Assigned task
All lines from the one containing "Image resolution: width=452" through the end of the data below are to be repeated exactly, with pictures left out.

(Extracted material)

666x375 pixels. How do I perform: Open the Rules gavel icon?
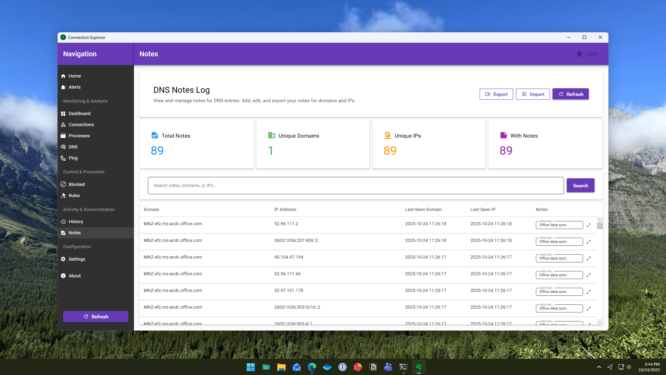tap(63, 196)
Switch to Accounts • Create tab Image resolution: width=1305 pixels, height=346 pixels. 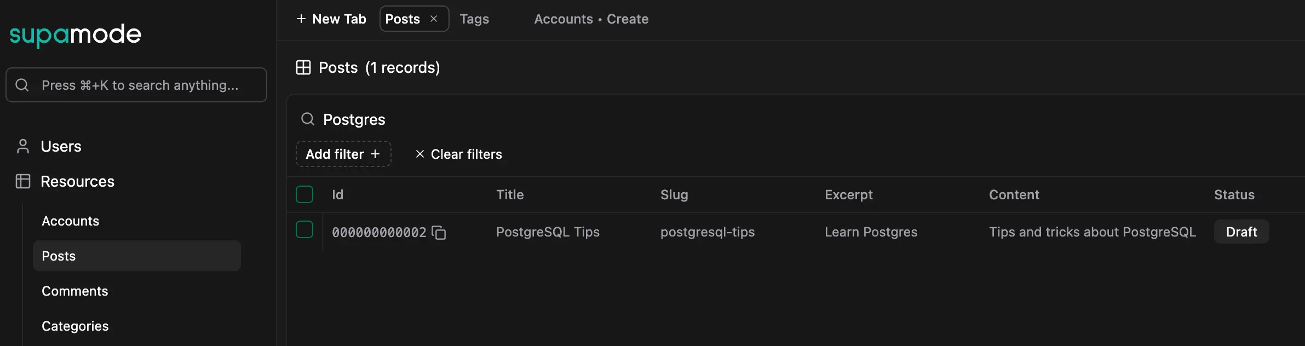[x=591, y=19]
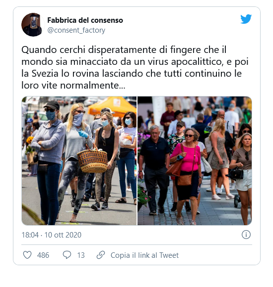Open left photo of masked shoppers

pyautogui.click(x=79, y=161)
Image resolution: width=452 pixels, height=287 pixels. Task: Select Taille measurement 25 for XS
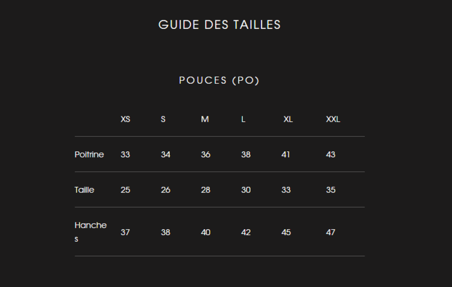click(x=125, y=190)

(End Extracted material)

Task result
Image resolution: width=452 pixels, height=287 pixels. Task: Select Taille measurement 25 for XS
click(x=125, y=190)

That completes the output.